Volano calci, sputi e pure qualche sasso sul convoglio Foligno-Bastia

BASTIA UMBRA (Perugia) – La sua unica colpa? Aver fatto il suo lavoro, aver chiesto il biglietto a un passeggero. Tanto è bastato, dopo insistenze, sputi, minacce, a far aggredire un capotreno in servizio sulla tratta Foligno-Bastia Umbra. Autore delle violenze, un 32enne nigeriano che da Assisi voleva raggiungere Ponte San Giovanni, con in tasca un biglietto valido solo fino a Bastia.
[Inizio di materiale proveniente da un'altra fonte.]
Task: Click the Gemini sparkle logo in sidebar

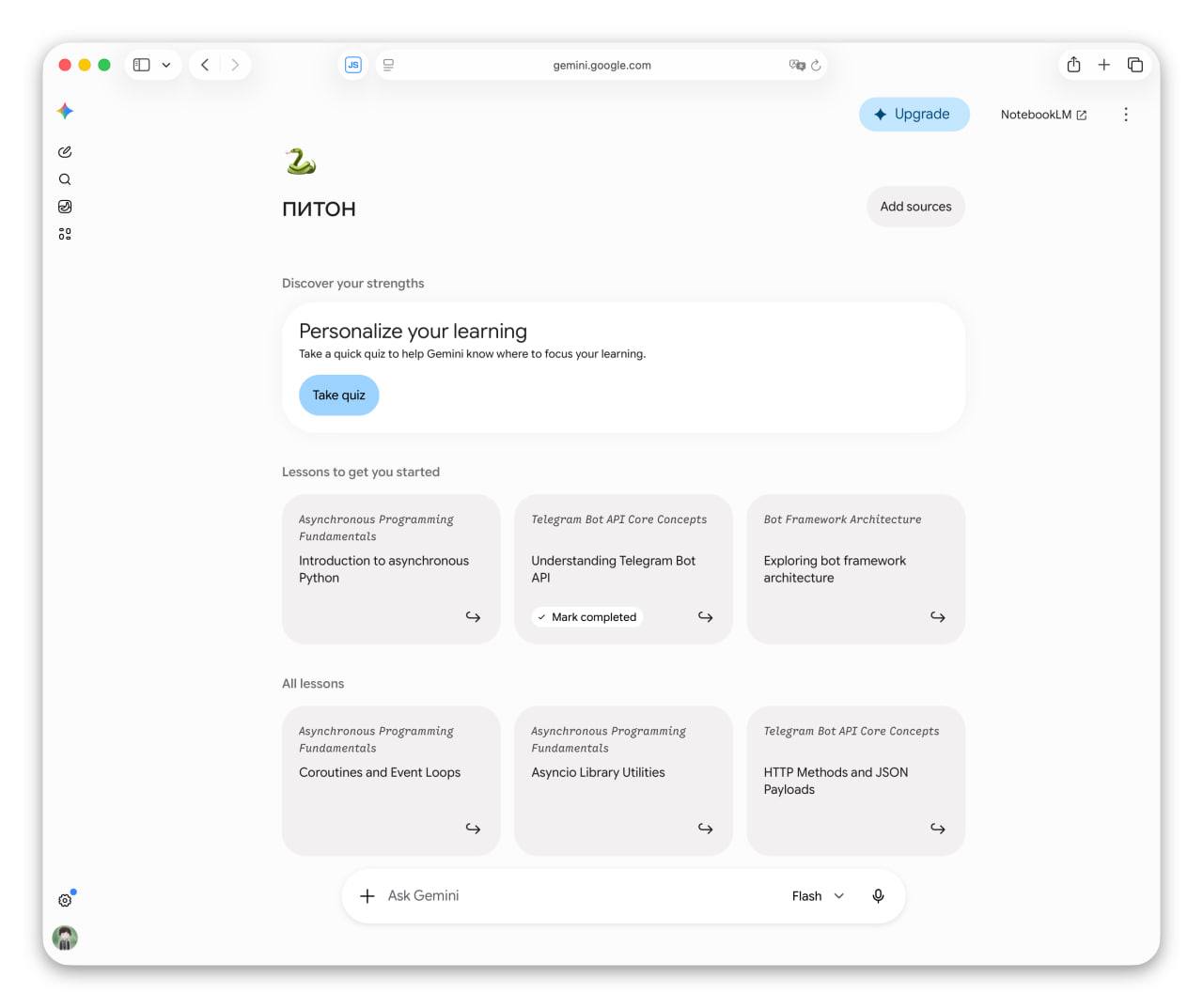Action: tap(65, 111)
Il controllo. Il tentativo di far scendere il passeggero. Il rifiuto. Poi il tentativo di conciliazione: «Scenda, acquisti il biglietto per la tratta rimanente e risalga a bordo». Invito ragionevole, non raccolto però dall’uomo, che voleva a tutti costi proseguire senza pagare. Quando il capotreno gli ha impedito di risalire a bordo, la violenza: in pochi secondi alle grida sono seguite le minacce, alle minacce gli spunti, agli spunti un calcio sulla tibia e infine il lancio di vari oggetti: i sandali indossati dal nigeriano e alcuni sassi della massicciata.
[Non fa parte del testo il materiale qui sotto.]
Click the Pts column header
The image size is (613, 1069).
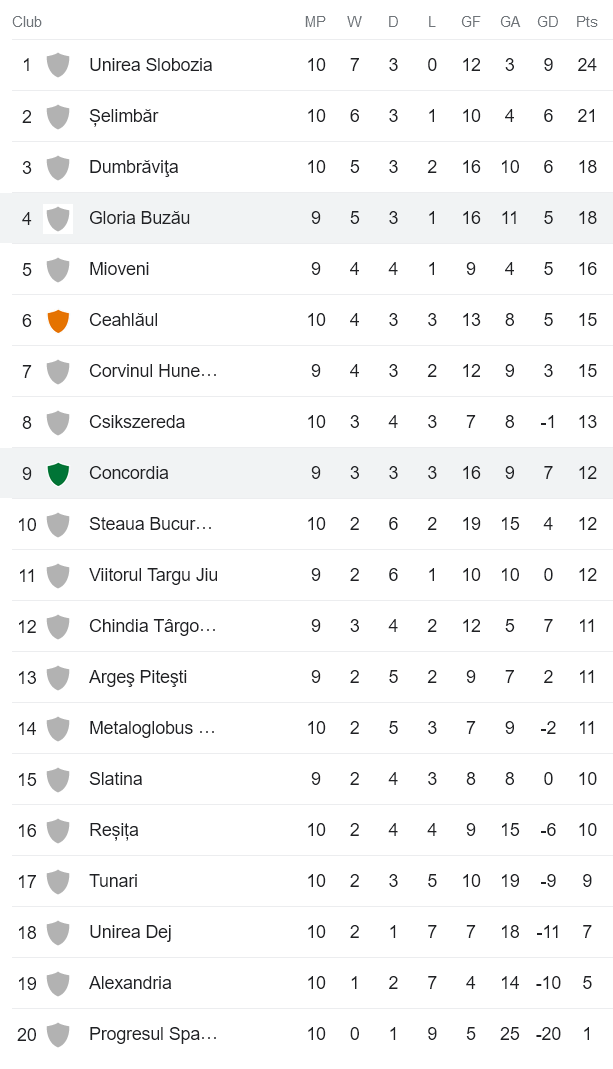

L’uomo è stato rintracciato dai poliziotti della Volante nei pressi della stazione: residente a Perugia e regolarmente presente sul territorio nazionale, è stato accompagnato in questura per i rilievi fotosegnaletici e poi è stato denunciato, in libertà, per il reato di resistenza a pubblico ufficiale.